Você não precisava, não sabia, mal conhecia este jornalista escritor de coisas e histórias, e textos, e poesias e crônicas. Mas me deu teu tempo, e me falou coisas bonitas, acalmou meu coração. Mas a vida sempre apronta com a gente. E tudo se desfez logo à frente. Você para um lado, e para outro. Meses se passaram, mas pareciam anos para mim. Teu olhar, sempre ele, me faltava, a inanição da tua fala, tua palavra, tua presença, me faltavam e sofri.

Quando tudo parecia ser mais uma história passada, você reapareceu. Como no olhar, fulminante, você voltou e se atirou corajosa, tal qual o trapezista se larga no espaço vazio a espera dos outros braços que o acolham. Eu, escravo da tua luz, renasci como flores ao receber a chuva. De lá para cá superamos eu e você muitas dificuldades, maledicências, desconfianças, diferenças, tantas coisas! Mas você é o amor da minha vida, e já se passaram 1461 dias de amor, porque amar de verdade é assim.
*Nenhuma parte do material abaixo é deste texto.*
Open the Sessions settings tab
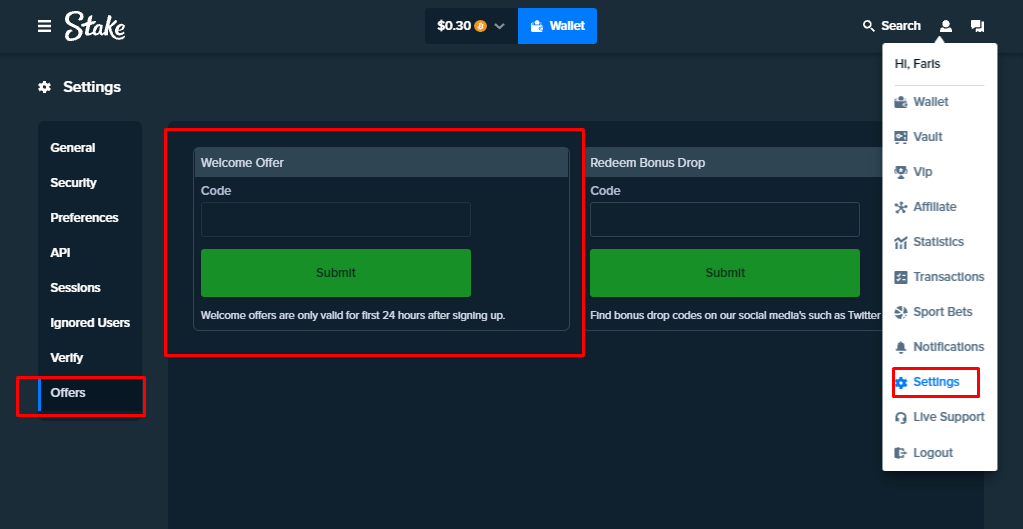The height and width of the screenshot is (529, 1023). [75, 288]
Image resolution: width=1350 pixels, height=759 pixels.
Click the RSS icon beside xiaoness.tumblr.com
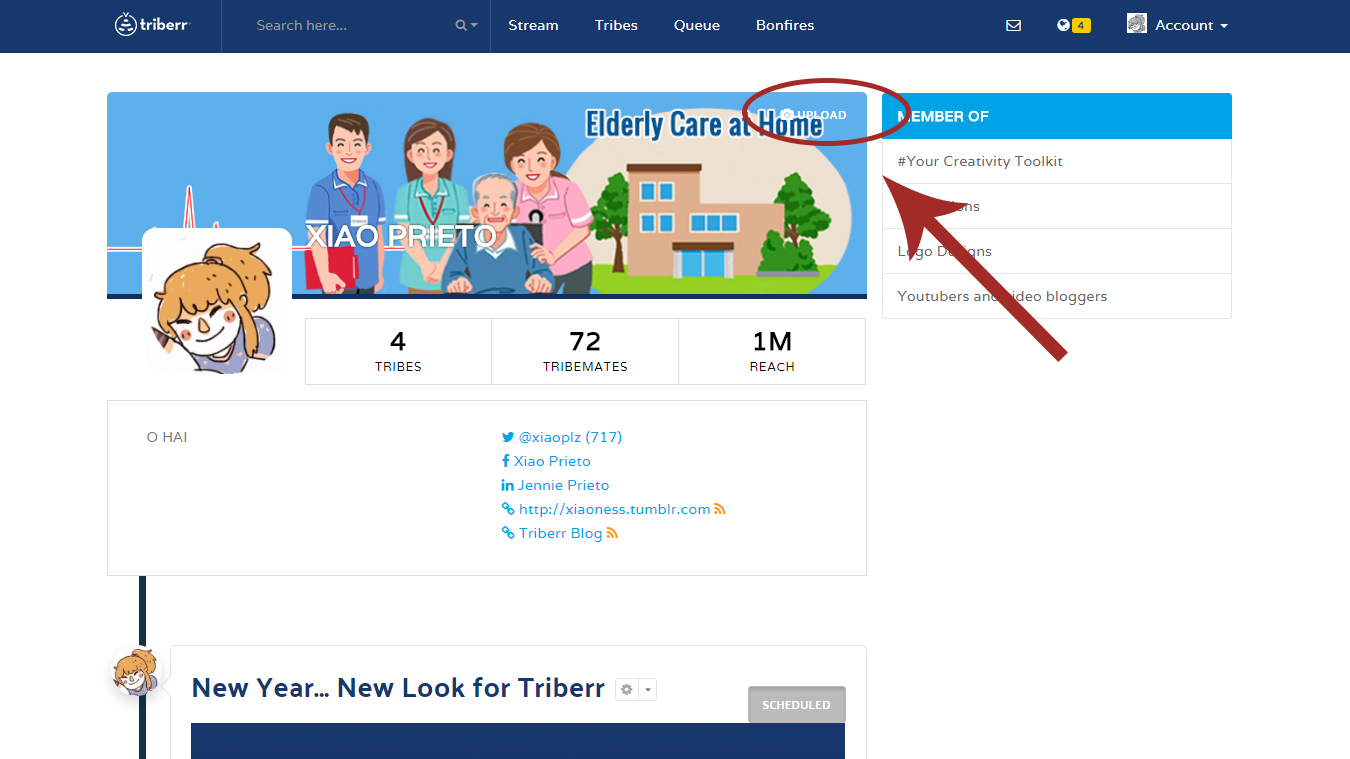point(719,509)
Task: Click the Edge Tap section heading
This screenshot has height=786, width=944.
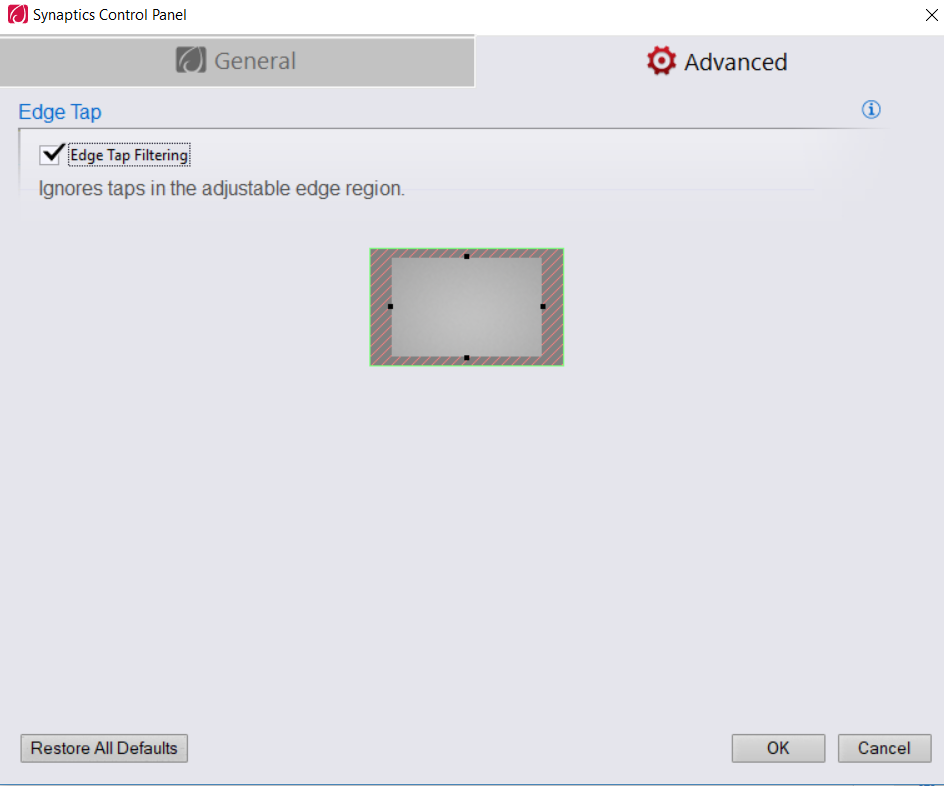Action: (x=60, y=112)
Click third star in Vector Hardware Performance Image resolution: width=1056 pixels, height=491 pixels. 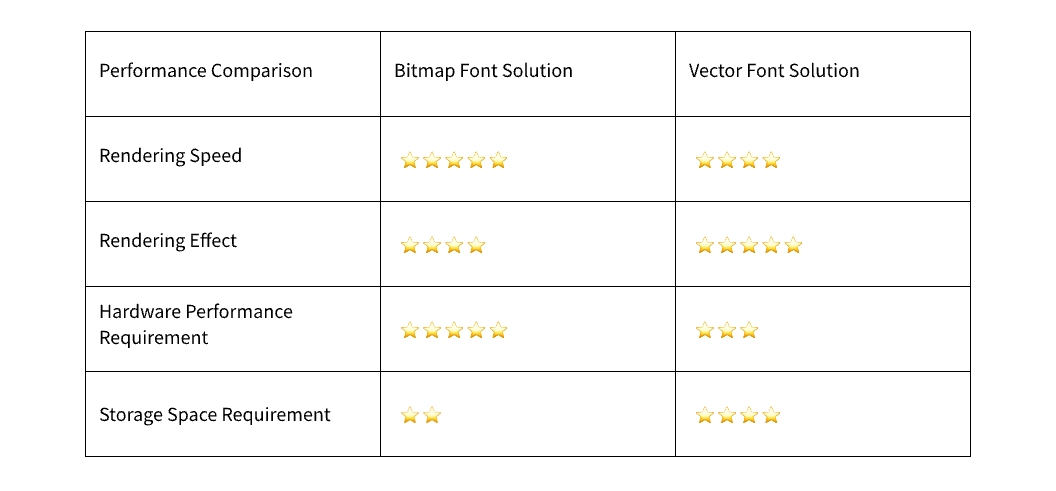click(748, 330)
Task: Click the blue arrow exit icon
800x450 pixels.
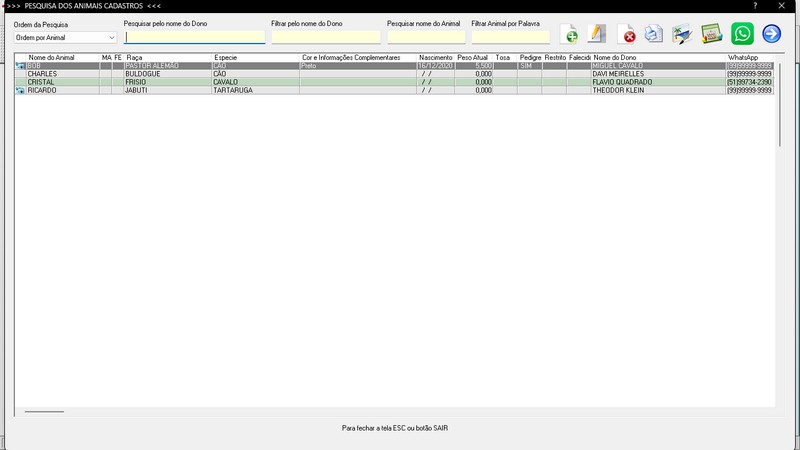Action: tap(771, 34)
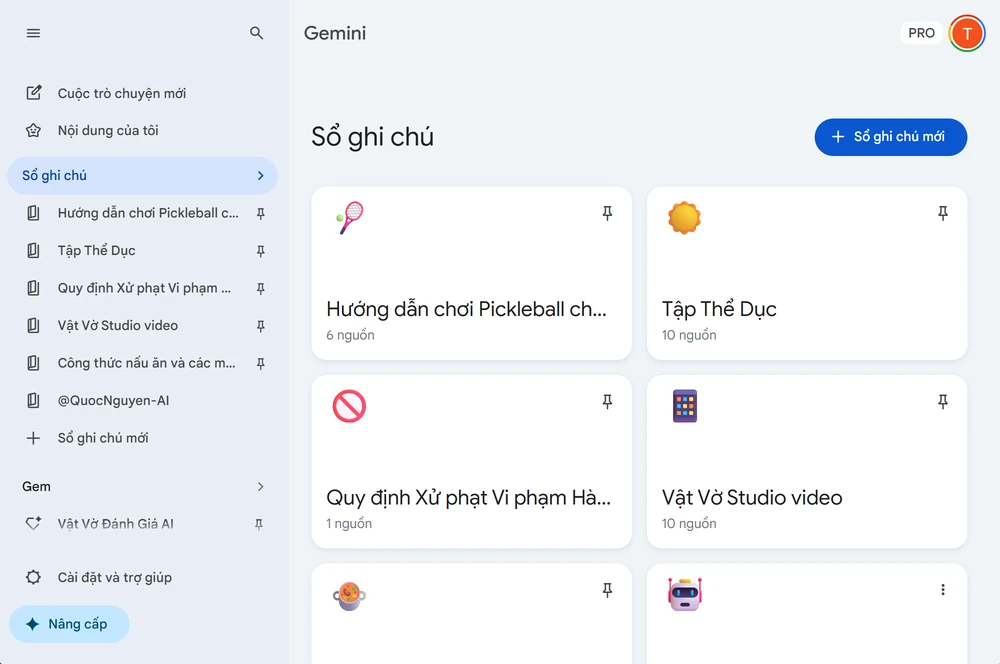Click the robot emoji notebook icon

point(685,594)
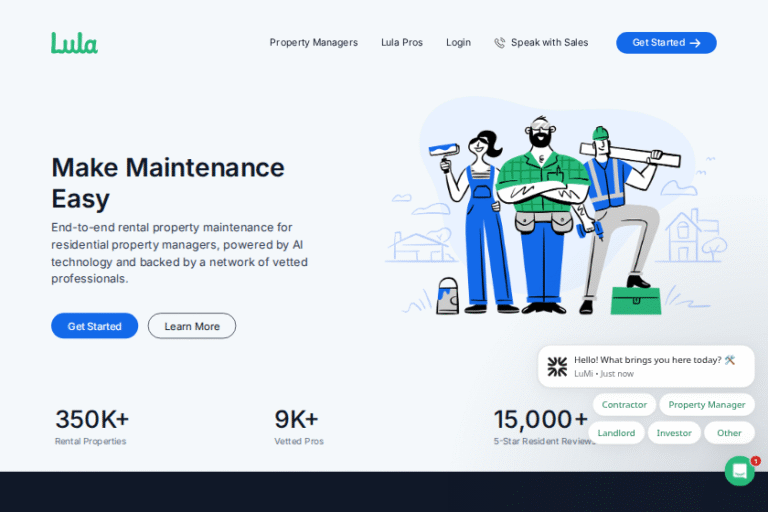Click the arrow in header Get Started button
This screenshot has width=768, height=512.
695,43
É brigar, refazer, conversar, sentir, ouvir, ouvir, ouvir, desejar, enfrentar, superar, vencer, perder, viver… E contigo vivo minha Gi Rabello, feliz. Porque tua luz me ensina a perceber que a vida é muito mais. Porque eu sou um homem de sorte por ter você. Quero celebrar tuas vitórias até o último dia que o Criador me conceder, porque amo você, eternamente.

Hoje completam 1461 dias que teu olhar me arrebatou irremediavelmente. Que os dias se multipliquem para que possa te admirar e me apaixonar a cada momento dessa vida especial ao teu lado, minha eterna companheira. E como disse Chicó, não sei, só sei que foi assim, e você está aqui pertinho de mim.